Data extracted from a collection:
★ ★ ★ ★ ★
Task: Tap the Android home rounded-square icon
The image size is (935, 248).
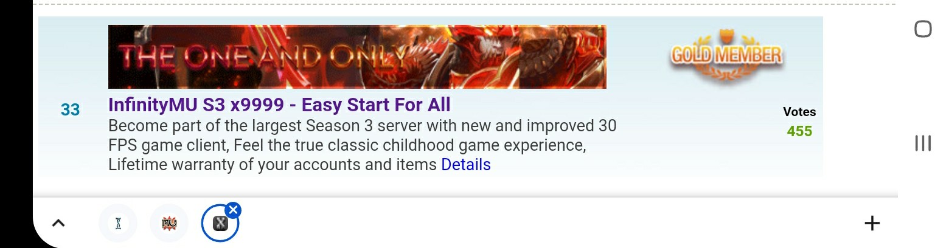Action: click(923, 29)
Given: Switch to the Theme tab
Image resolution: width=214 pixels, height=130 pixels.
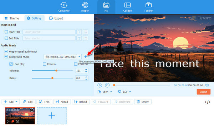Looking at the screenshot, I should 12,18.
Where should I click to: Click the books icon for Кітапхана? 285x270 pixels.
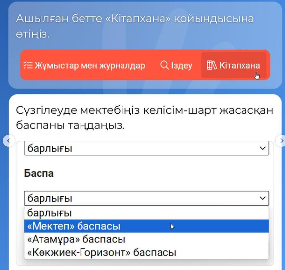pos(212,65)
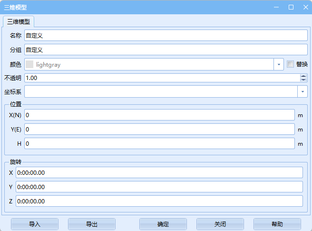Click into the 分组 input field

click(x=166, y=50)
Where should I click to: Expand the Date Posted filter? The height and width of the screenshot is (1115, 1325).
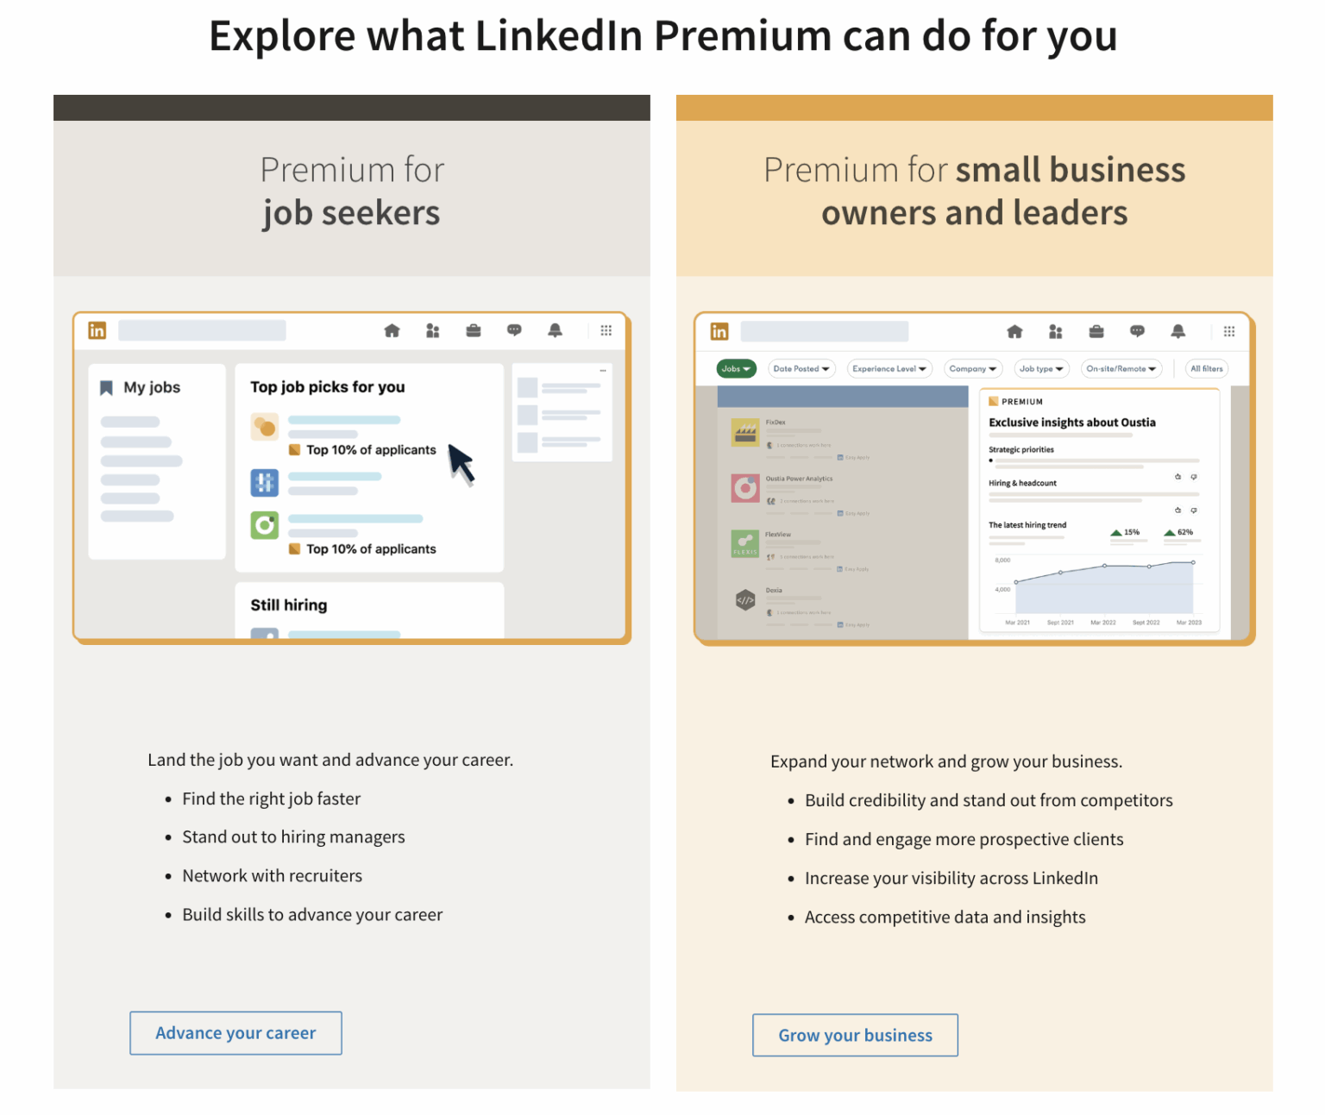(801, 368)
★ ★ ★ ★ ★
# [What you should do]
Leaving the pictures out, copy exactly the lines from the line that contains "Image resolution: width=214" to the last line of the data, both ends included.

# [Output]
Image resolution: width=214 pixels, height=130 pixels.
Looking at the screenshot, I should 12,18.
Where should I click to: Click the books icon for Кітапхана? 285x270 pixels.
pos(212,65)
Click into the 分组 input field

click(x=166, y=50)
Where should I click to: Expand the Date Posted filter? The height and width of the screenshot is (1115, 1325).
(801, 368)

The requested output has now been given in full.